Northern Ireland 1996
Northern Ireland 1996 © Private

Files from 1970s show that the Foreign Office plotted a secret propaganda campaign to discredit Amnesty report’s author Thomas Hammarberg

‘These damning files reveal a shameful determination to keep human rights abuses hidden and an unscrupulous Government prepared to use smear tactics as a cover-up’ - Grainne Teggart

Declassified files from the early 1970s show that the UK government secretly sought to discredit Amnesty International’s investigation into British torture in Northern Ireland it has been revealed in an exclusive investigation published in Declassified UK today.

In order to suppress an Amnesty International report on Britain’s use of torture in Northern Ireland, the Foreign Office plotted a secret propaganda campaign to discredit Thomas Hammarberg, the report’s author.

Declassified after 50 years, a British file unveils a sinister plan to target a future Nobel Peace Prize recipient, and shows how UK officials marked civil society for covert information operations with one official writing “we have information on Hammarberg”. Much of what follows is redacted, leaving it unclear what information was being prepared for leakage to the press.

Grainne Teggart, Campaigns Manager at Amnesty International UK said:

“These damning files reveal a shameful determination to keep human rights abuses hidden and an unscrupulous Government prepared to use smear tactics as a cover-up. The UK government has a long, dark history of using propaganda to deflect from its human rights violations.

“Our mission in Northern Ireland in the 1970s led by our esteemed former colleague Thomas Hammarberg, was a watershed moment, and found the brutal use of torture by British state forces.

“Amnesty’s assessment has not changed in the years since. and that the treatment of those we investigated amounted to torture has been confirmed in UK courts.

“It’s appalling that the UK Government was attempting to undermine evidence of its use of torture by orchestrating a personal attack on a distinguished human rights investigator.

“The Government’s desire to aggressively avoid any spotlight on truth, justice and accountability is still something we are fighting today. 

“The current Government is attempting to legislate for a de facto amnesty in relation to the conflict in Northern Ireland and put the perpetrators of crimes – both state and non-state – above the law and beyond accountability. This is part of a clear and chilling pattern to reduce our rights. The imminent plans to scrap and replace the Human Rights Act show the intent to diminish the ability of the public to hold the Government and public authorities to account.”

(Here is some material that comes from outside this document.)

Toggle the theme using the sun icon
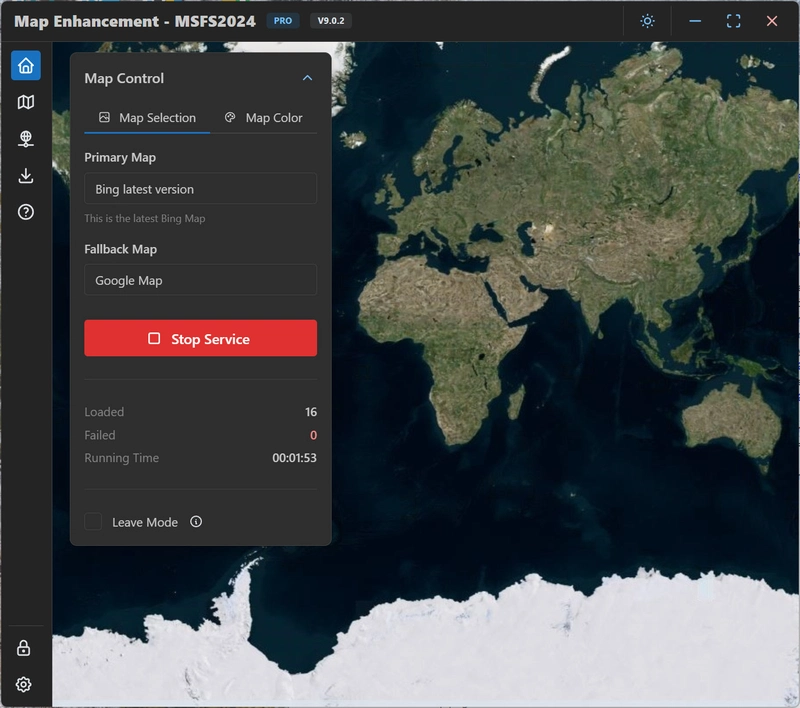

More recent targeting of Amnesty by UK Government

In 2015, the Investigatory Powers Tribunal found that UK intelligence agencies had unlawfully spied on the communications of Amnesty International as well as another rights group, the South African organisation Legal Resources Centre. They were not required to reveal the scale, target, or duration of the illegal surveillance to which Amnesty was subjected.